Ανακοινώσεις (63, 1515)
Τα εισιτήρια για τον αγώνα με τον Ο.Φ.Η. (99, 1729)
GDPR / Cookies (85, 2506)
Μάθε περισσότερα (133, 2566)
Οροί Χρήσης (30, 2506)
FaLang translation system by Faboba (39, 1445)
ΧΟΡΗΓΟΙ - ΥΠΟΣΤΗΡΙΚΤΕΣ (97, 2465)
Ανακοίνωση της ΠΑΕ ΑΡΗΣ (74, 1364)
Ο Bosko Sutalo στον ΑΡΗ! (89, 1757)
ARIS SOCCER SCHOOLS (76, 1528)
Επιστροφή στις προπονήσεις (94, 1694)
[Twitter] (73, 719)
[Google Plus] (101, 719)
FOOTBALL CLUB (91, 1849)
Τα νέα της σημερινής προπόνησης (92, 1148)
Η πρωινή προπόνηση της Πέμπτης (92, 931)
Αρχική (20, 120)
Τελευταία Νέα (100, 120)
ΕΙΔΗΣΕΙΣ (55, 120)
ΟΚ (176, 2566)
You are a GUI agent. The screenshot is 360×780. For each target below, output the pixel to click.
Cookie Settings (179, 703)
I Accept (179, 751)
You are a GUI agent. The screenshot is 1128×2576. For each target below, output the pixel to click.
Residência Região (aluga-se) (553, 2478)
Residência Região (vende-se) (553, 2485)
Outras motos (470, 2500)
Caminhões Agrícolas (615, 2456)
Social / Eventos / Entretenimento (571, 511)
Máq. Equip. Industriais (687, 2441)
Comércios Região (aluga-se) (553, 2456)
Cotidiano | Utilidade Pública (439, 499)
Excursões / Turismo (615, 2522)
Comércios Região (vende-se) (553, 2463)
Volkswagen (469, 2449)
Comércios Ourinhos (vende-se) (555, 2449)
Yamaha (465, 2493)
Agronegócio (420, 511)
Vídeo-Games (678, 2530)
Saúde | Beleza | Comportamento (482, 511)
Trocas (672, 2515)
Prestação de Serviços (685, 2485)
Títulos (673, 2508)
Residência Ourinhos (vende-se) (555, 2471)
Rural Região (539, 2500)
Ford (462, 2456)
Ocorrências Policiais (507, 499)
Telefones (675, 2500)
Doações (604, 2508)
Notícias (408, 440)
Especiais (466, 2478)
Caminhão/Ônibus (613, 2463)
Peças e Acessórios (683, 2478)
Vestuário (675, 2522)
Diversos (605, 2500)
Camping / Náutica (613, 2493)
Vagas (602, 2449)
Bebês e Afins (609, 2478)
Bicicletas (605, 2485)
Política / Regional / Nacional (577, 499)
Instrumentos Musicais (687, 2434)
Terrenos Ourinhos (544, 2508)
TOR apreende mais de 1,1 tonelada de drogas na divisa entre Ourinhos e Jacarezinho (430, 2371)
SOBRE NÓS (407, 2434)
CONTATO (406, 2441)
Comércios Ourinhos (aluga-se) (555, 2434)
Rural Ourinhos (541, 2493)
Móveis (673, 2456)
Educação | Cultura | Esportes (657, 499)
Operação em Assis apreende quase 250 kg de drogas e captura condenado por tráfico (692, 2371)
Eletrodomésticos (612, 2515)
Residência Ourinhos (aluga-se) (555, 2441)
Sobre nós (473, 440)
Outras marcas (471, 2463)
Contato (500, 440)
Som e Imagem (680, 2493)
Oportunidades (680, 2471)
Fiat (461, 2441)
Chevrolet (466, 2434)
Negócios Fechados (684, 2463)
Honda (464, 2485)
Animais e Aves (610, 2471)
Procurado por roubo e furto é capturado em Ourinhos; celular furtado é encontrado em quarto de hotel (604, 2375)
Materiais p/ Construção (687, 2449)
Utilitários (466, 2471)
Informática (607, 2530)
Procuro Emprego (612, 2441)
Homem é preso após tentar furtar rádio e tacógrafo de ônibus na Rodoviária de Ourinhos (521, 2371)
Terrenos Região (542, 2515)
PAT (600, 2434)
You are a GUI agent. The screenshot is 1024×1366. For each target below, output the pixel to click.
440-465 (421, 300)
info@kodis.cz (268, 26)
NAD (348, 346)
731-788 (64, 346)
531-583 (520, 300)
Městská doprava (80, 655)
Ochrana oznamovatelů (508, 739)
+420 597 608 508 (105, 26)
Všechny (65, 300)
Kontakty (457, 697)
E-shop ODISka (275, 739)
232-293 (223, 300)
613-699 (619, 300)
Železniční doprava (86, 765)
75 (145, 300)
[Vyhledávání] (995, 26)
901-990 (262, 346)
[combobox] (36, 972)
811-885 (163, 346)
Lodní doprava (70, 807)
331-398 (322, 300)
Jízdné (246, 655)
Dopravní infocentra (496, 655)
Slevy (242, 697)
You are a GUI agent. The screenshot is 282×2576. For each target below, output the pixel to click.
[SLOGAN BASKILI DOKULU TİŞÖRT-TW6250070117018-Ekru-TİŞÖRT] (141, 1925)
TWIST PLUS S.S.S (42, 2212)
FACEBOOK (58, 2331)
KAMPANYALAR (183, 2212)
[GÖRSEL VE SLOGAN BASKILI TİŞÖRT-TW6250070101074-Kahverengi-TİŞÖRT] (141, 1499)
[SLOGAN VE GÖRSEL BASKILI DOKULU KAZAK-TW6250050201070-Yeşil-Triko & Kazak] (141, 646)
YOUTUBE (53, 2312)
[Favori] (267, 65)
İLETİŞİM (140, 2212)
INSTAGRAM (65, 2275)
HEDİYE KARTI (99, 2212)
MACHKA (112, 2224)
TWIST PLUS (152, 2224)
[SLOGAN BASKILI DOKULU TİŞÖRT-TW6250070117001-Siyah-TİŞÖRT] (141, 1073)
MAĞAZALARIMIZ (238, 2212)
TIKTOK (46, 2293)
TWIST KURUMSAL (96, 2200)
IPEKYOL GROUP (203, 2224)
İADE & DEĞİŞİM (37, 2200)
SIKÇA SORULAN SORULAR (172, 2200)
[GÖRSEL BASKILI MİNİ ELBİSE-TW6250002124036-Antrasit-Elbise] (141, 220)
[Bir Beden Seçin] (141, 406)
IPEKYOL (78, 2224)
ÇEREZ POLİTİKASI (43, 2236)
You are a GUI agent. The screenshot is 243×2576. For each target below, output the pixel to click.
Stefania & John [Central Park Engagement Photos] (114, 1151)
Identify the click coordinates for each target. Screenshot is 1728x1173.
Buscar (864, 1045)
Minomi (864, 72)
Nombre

• • •

● **TRY IT**: Beginning at the line above that contains "Notícias (408, 440)", return each line exactly through the line that contains "PAT (600, 2434)", and no others.

● **WRITTEN ANSWER**:
Notícias (408, 440)
Especiais (466, 2478)
Caminhão/Ônibus (613, 2463)
Peças e Acessórios (683, 2478)
Vestuário (675, 2522)
Diversos (605, 2500)
Camping / Náutica (613, 2493)
Vagas (602, 2449)
Bebês e Afins (609, 2478)
Bicicletas (605, 2485)
Política / Regional / Nacional (577, 499)
Instrumentos Musicais (687, 2434)
Terrenos Ourinhos (544, 2508)
TOR apreende mais de 1,1 tonelada de drogas na divisa entre Ourinhos e Jacarezinho (430, 2371)
SOBRE NÓS (407, 2434)
CONTATO (406, 2441)
Comércios Ourinhos (aluga-se) (555, 2434)
Rural Ourinhos (541, 2493)
Móveis (673, 2456)
Educação | Cultura | Esportes (657, 499)
Operação em Assis apreende quase 250 kg de drogas e captura condenado por tráfico (692, 2371)
Eletrodomésticos (612, 2515)
Residência Ourinhos (aluga-se) (555, 2441)
Sobre nós (473, 440)
Outras marcas (471, 2463)
Contato (500, 440)
Som e Imagem (680, 2493)
Oportunidades (680, 2471)
Fiat (461, 2441)
Chevrolet (466, 2434)
Negócios Fechados (684, 2463)
Honda (464, 2485)
Animais e Aves (610, 2471)
Procurado por roubo e furto é capturado em Ourinhos; celular furtado é encontrado em quarto de hotel (604, 2375)
Materiais p/ Construção (687, 2449)
Utilitários (466, 2471)
Informática (607, 2530)
Procuro Emprego (612, 2441)
Homem é preso após tentar furtar rádio e tacógrafo de ônibus na Rodoviária de Ourinhos (521, 2371)
Terrenos Região (542, 2515)
PAT (600, 2434)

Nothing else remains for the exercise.